Impairment of stress adaptive behaviours in rats by the CCK A receptor antagonist, devazepide

1 Cholecystokinin (CCK) is released during stress both in limbic and hypothalamic areas suggesting that CCK could participate in modulating neuroendocrine as well as behavioural responses to stress. 2 In this study we have examined the effect of CCK receptor antagonists on the retention of the immobility response to a forced‐swim stress in rats. In this test, rats are forced to swim during 15 min (conditioning period) and 24 h later, the duration of immobility is measured during a period of 5 min (re‐test period). During the conditioning period rats display a period of vigorous activity, followed by progressive inactivity. During the re‐test period rats remain 70–80% of the time in an immobile posture. 3 The CCK A receptor antagonist, devazepide (MK‐329) but not the CCK B receptor antagonist, L‐365,260, administered s.c. immediately before the conditioning period, decreased the duration of acquired immobility during the re‐test period.

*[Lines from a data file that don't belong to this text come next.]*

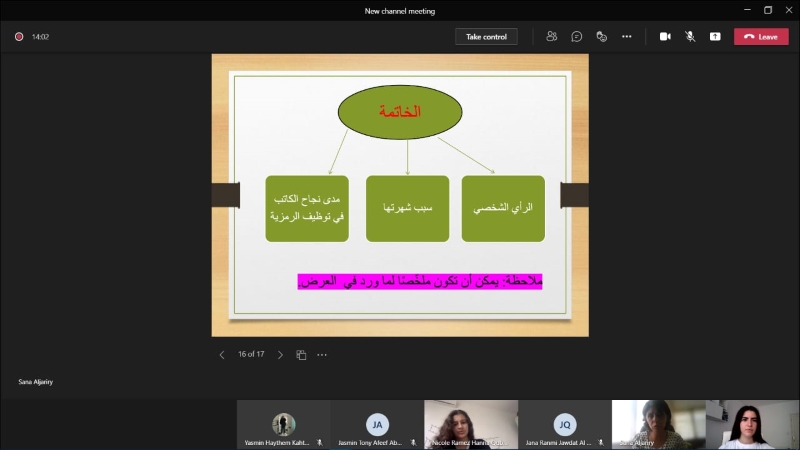This screenshot has height=450, width=800.
Task: Select Jana Ranmi participant tile
Action: pyautogui.click(x=565, y=424)
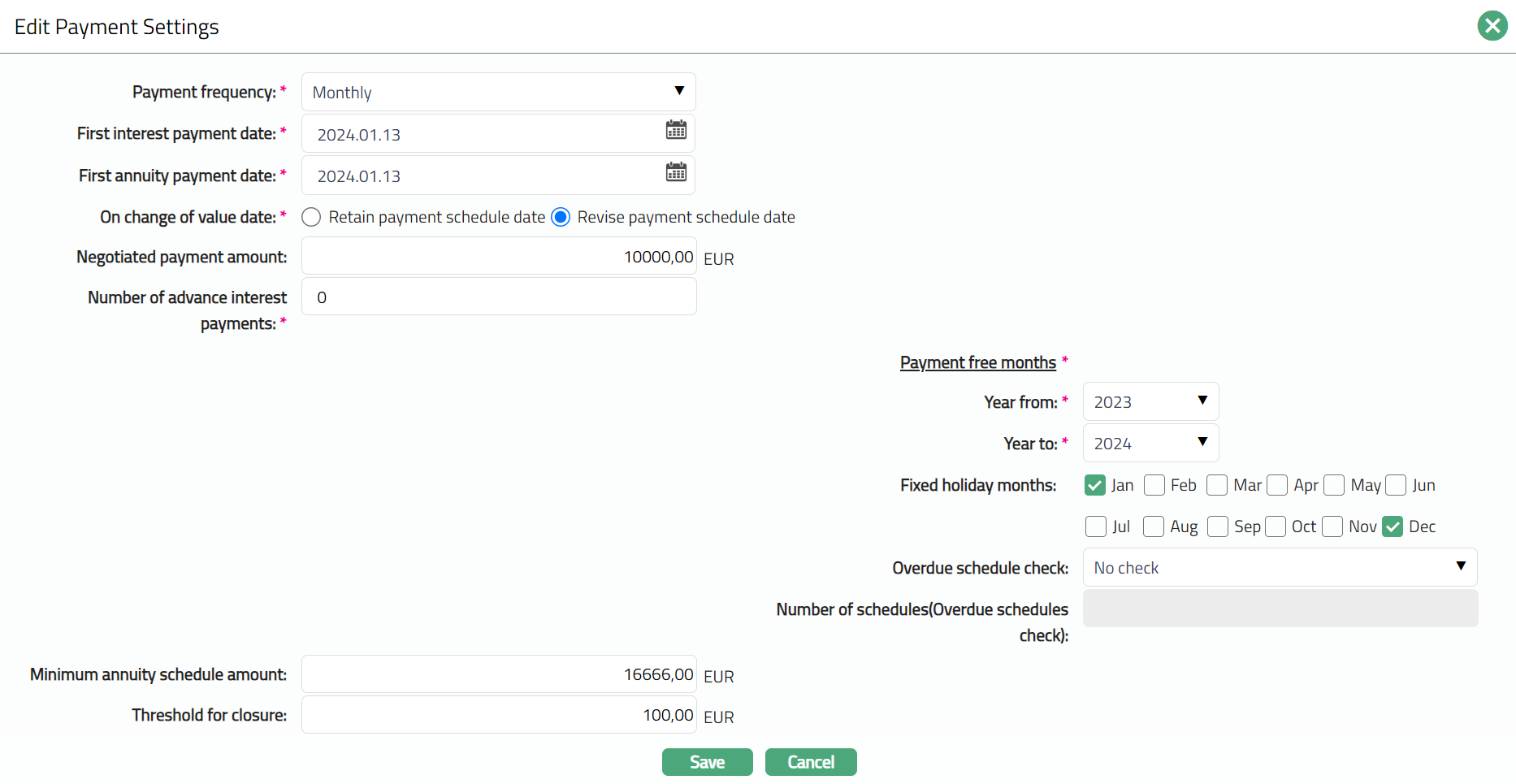Open calendar for first interest payment date
This screenshot has height=784, width=1516.
(676, 130)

The effect of devazepide was prevented by cholecystokinin octapeptide (CCK‐8; 40 μg kg −1 , s.c.) as well as by the selective glucocorticosteroid G II receptor agonist, dexamethasone (30 μg kg −1 , s.c.). 4 Neither corticosterone nor ACTH plasma levels measured both after the re‐test period and after the conditioning period were modified by devazepide treatment. 5 The results suggest a role for CCK in the behavioural adaptation to stress and indicate a relationship between CCK systems and glucocorticoids in the neuronal mechanisms involved in the acquisition of adaptive behaviours to stress.